In Zeiten rekordhoher Staatsverschuldung sollen die Löcher in den öffentlichen Kassen nicht durch radikale Sparprogramme oder Steuererhöhungen, sondern durch steuerliche Entlastungen gestopft werden. Was auf den ersten Blick wie eine Kamikaze-Strategie erscheint, ist bei näherem Hinsehen ein risikoreicher, aber alternativloser Seiltanz über dem tiefsten Abgrund der staatlichen Haushalte in der Geschichte der Bundesrepublik. Steuersenkungen am Ende der schwersten Wirtschaftskrise der Nachkriegszeit, deren Folgen noch lange nicht ausgestanden sind, sind ein unverzichtbarer Anfang, um überhaupt eine Chance zu haben, langfristig aus den Staatsschulden herauswachsen zu können. Ohne nachhaltiges Wachstum, das mit tiefer Steuerbelastung eher als mit hoher wahrscheinlich ist, gibt es keine nachhaltige Sanierung der öffentlichen Haushalte. Dabei darf man sich keine Illusionen machen. Es wird mehr als eine Legislatur dauern, bis eine Wachstumsstrategie zu Überschüssen in den Staatskassen führen wird. Als Ronald Reagan Anfang der 1980er-Jahre einer ähnlichen Vorwärtsstrategie folgte, war es erst Bill Clinton Ende der 1990er-Jahre, der gesunde Staatsfinanzen vorweisen konnte.

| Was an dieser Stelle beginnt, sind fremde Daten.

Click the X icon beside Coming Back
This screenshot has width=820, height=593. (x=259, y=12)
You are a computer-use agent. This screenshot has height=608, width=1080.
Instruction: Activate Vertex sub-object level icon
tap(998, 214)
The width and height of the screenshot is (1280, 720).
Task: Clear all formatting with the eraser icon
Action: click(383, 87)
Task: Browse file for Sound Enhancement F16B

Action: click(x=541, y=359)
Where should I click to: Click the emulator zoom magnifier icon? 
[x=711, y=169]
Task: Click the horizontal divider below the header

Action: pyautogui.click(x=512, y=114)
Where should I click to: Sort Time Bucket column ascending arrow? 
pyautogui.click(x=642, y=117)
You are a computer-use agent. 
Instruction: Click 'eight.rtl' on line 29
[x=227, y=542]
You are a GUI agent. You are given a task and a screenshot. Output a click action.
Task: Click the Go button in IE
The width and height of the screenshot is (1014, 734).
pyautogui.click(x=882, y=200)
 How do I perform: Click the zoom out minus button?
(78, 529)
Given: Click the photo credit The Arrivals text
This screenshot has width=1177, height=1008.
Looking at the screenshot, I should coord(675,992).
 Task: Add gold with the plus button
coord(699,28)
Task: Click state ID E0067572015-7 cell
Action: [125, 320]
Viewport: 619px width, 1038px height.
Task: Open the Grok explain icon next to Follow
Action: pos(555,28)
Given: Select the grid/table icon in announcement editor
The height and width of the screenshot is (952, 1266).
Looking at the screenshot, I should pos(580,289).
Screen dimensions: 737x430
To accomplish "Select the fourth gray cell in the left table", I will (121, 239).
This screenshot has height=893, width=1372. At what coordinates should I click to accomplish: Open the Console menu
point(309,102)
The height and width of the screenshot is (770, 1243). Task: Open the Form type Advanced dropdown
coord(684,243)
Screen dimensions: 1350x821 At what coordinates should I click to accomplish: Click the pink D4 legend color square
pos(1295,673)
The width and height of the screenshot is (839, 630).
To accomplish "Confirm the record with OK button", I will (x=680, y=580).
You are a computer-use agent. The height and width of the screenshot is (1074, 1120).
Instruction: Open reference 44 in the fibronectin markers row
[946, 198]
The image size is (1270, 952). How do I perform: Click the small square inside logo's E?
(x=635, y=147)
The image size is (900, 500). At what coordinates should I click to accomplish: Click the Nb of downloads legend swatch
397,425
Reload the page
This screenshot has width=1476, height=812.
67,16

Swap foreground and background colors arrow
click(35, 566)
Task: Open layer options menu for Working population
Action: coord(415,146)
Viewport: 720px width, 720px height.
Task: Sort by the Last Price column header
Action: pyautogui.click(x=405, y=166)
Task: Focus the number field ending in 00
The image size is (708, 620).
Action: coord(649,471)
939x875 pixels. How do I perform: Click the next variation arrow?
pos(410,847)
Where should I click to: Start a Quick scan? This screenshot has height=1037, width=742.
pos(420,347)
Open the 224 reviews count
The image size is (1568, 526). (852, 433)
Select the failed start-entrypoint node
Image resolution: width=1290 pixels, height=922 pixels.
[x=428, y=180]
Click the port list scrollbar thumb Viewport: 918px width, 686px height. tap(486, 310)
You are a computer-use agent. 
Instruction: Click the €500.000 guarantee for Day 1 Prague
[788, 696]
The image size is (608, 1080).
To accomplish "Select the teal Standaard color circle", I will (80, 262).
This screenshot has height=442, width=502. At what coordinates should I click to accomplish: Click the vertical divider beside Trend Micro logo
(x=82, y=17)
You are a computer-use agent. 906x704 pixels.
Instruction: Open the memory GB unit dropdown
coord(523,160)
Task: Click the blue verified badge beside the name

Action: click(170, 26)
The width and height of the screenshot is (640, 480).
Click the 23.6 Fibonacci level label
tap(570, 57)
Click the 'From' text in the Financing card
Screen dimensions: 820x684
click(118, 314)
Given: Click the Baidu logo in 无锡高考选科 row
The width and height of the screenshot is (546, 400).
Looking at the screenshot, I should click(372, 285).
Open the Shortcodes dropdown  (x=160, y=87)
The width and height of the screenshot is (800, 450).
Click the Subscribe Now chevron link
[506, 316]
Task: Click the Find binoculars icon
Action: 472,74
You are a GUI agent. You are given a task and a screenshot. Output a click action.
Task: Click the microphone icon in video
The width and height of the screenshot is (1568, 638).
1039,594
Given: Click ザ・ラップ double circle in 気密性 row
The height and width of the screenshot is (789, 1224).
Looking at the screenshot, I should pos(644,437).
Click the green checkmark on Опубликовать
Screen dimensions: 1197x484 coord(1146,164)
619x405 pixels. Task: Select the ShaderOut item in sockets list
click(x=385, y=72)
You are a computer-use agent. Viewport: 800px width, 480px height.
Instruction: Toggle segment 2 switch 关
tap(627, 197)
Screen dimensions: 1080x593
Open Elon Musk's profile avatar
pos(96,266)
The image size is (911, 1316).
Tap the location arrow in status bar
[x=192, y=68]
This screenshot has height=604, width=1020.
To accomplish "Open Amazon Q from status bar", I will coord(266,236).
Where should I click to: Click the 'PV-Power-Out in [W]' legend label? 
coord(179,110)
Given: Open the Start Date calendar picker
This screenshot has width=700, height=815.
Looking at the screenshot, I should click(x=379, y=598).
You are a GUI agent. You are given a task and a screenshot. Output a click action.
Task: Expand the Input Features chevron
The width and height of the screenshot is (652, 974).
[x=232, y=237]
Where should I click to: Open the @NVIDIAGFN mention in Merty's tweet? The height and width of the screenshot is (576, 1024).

Die schwarz-gelbe Koalition bedient zuallererst das Soziale. Das Liberale wird nur am Rande verfolgt. Unaufgeregte Nüchternheit dominiert den Regierungsvertrag. Absage an den Kündigungsschutz: Fehlanzeige. Verzicht auf Mindestlöhne: nicht wirklich. Wenn Tariflöhne für allgemeinverbindlich erklärt werden können, wirken sie wie ein Mindestlohn. Bei soviel Pragmatismus fällt es der Opposition schwer, den Koalitionsvertrag in Stücke zu reißen. So wirken denn die Reaktionen von Rot-Rot-Grün auch recht hilflos wie ritualisierte Phrasendrescherei. Denn was lässt sich kritisch gegen "Wohlstand für alle" und mehr Geld für Kinder und Bildung sagen? Was spricht gegen "Mut zur Zukunft - für unser Land"? Was dagegen "Deutschland in Bildung, Wissenschaft und Forschung an die Weltspitze zu führen, um kommenden Generationen ein Leben in Wohlstand, Gerechtigkeit und Sicherheit zu ermöglichen"? Schon am Wahlabend hatte Merkel klargemacht, dass es ihr nicht um ordnungspolitische Grundsätze oder gar Ideologie gehen wird. Sie will die "Kanzlerin aller Deutschen" sein. Das ist der Geist, der den Koalitionsvertrag prägt.

Der Koalitionsvertrag ist kein großer Wurf, will er nicht sein, soll er auch nicht sein. Gerade in der sachlichen Gelassenheit liegt die Stärke der Merkel'schen Politik der kleinen, machbaren Schritte auf dem Weg der Mitte. Es finden sich eine Reihe zarter Ansätze, das Steuersystem zu vereinfachen, das Sozialsystem von den Löhnen auf die Steuerfinanzierung zu verlagern, der Bildung Priorität zu geben, die Integration von Menschen mit Migrationshintergrund nicht als Thema der inneren Sicherheit, sondern des sozialen Fortschritts zu verstehen. Das alles wird Deutschland nicht in die Moderne katapultieren. Wieso aber auch? Die zunehmende Heterogenität und Individualisierung der Gesellschaft kann zwangsläufig nicht zu einem homogenen, runden Regierungsprogramm aus einem Guss führen. Aber ein Koalitionsvertrag bei dem "Wachstum. Bildung. Zusammenhalt" das Ziel und pragmatische Machbarkeit der Weg sind, könnte genug sein, um vier Jahre erfolgreich zu regieren.

Thomas Straubhaar ist Direktor des Hamburgischen WeltWirtschaftsInstituts (HWWI).